Protected params is the one that moves the needle for me, taking the value out of the model's hands beats asking it to behave. The gap I'd still watch: that locks the WHAT, but the model still picks WHICH tool and WHEN off whatever a prior getter handed it. We hit a loop where every arg was clean but a poisoned read steered the model to fire a legit mutation at the wrong moment. Do you scope which tools are even available by app state, or does the model always see the full set?
Persona.js
@dipankar_sarkar for WebMCP the default is Persona reads the active tools so you’ll get the active state of the app if, however you can override that functionality. On the Runtype side we have more server tooling to lock down tools, implement guardrails, and log requests that we found the FE alone couldn’t do.

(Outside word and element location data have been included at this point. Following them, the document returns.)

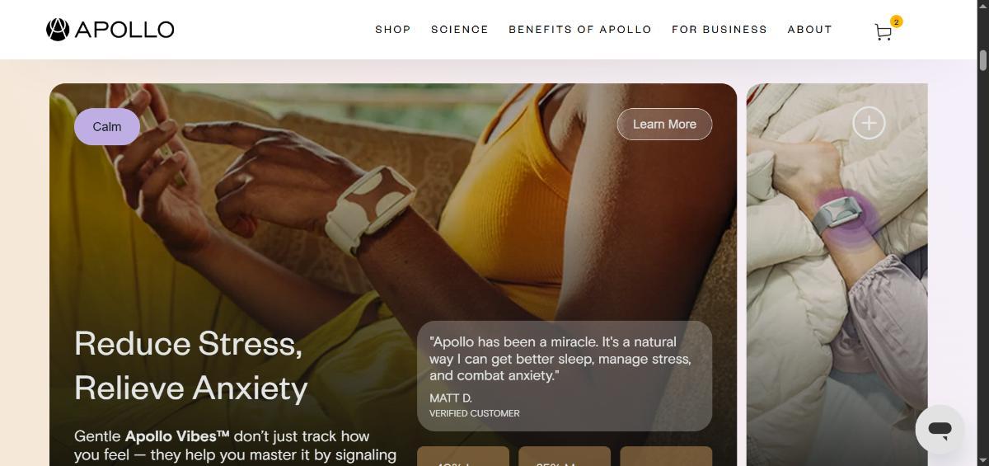Open the jacket wrist device card image

[x=837, y=275]
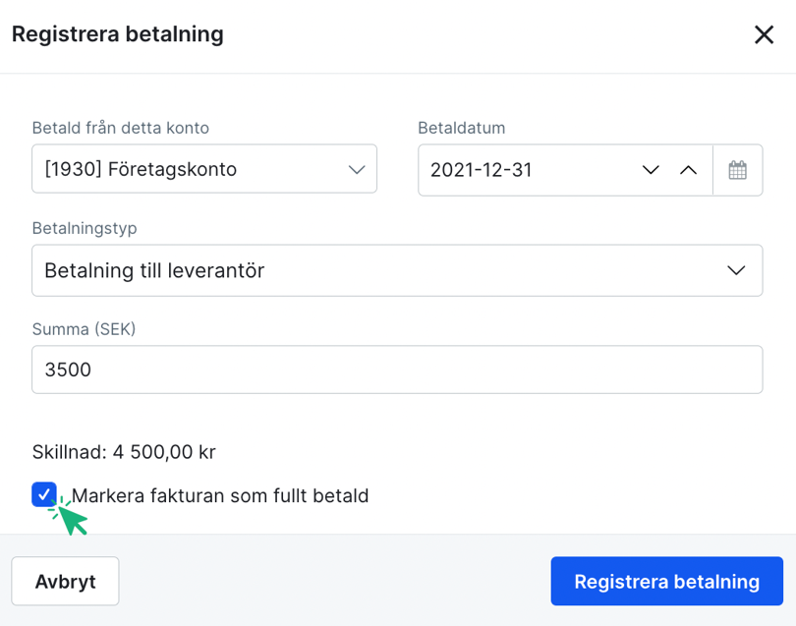Expand account dropdown chevron next to Företagskonto

point(357,170)
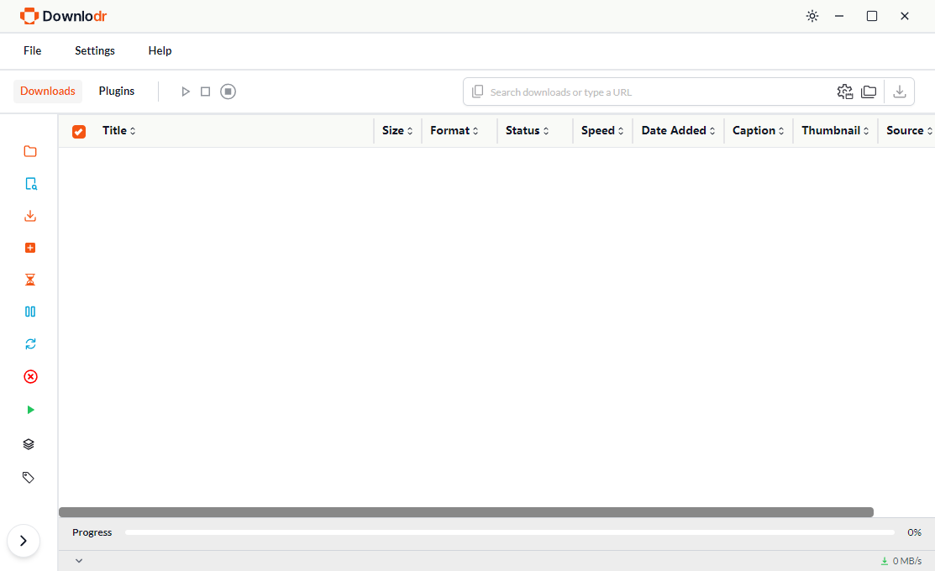Click the blue refresh arrows sidebar icon
The height and width of the screenshot is (571, 935).
(x=30, y=344)
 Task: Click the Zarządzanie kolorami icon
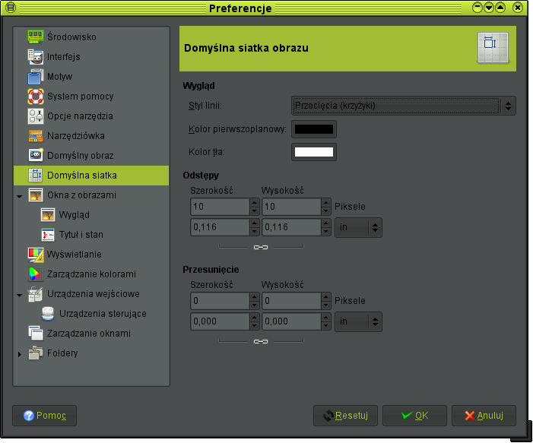pos(36,274)
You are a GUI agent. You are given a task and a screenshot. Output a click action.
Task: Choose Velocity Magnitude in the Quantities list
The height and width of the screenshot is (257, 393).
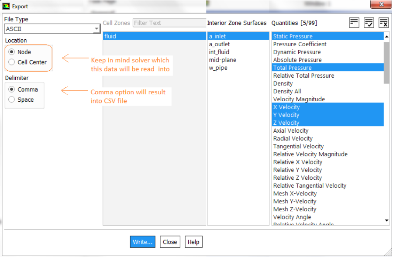[299, 99]
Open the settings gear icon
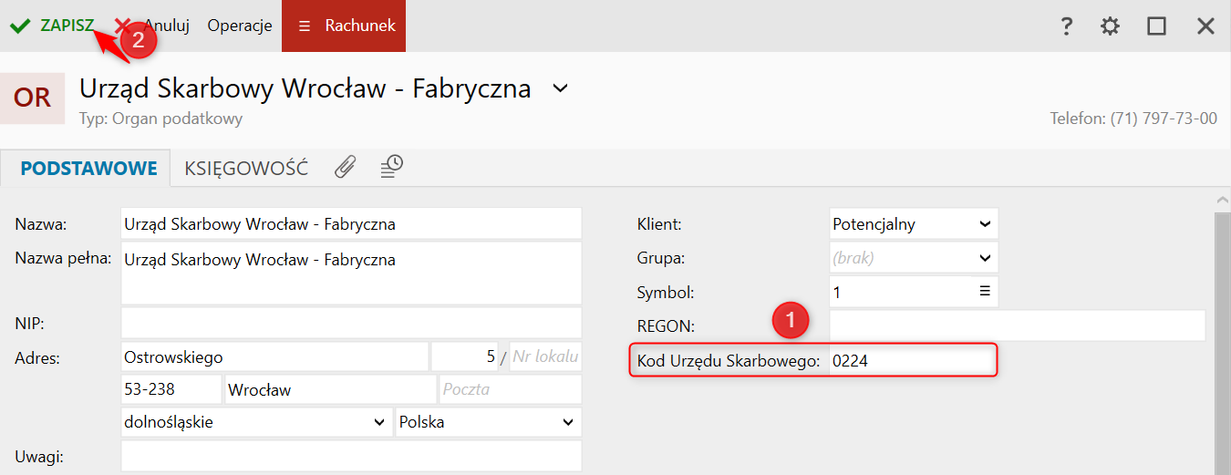1231x475 pixels. [1110, 26]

Persona in a way just accelerates you to the point you know more about what your server needs to do, to get the right blend of UX and security.
Macaly
framework free + webmcp native is a smart bet 👏 the standard is gonna matter alot
Persona.js
@petrkovacik Thanks! The team leading the standards effort is really cool as well.
Active-tools-reflecting-app-state is a cleaner answer than I expected, since the menu shrinks with the app instead of sitting wide open. The thing I'd watch from building agent loops: that same liveness means a tool the model planned to call two steps ago can quietly vanish when state changes under it, so a half-formed plan goes invalid mid-run. Do you surface that disappearance back to the model as a signal it can re-plan on, or does the call just fail when it reaches for the tool?
Persona.js
@dipankar_sarkar within a run, the model plans against a snapshot taken at dispatch, so there's no mid-run "tool vanished" notification, but if a tool unregisters before execution, the bridge re-reads the live registry and returns a structured isError result like:
Then the model can re-plan on in the same run without aborting.
Every client-side failure mode (unregistered, allowlist-excluded, user-declined, timeout) resolves this way, and the next turn re-snapshots the registry so the advertised toolset re-converges with app state within one turn.
Mailwarm
How does tool discovery work safely, like can the page expose only certain actions and require a user confirmation before anything runs?
Persona.js
@thamibenjelloun Yep, you have control over the tools registered on the FE and the "await" SSE event handles the user confirmation UX. That last piece is automatically handled in two scenarios within Persona: when you use Runtype and the AI SDK example. However the spec is reasonable easy to add to any AI framework or platform with approvals.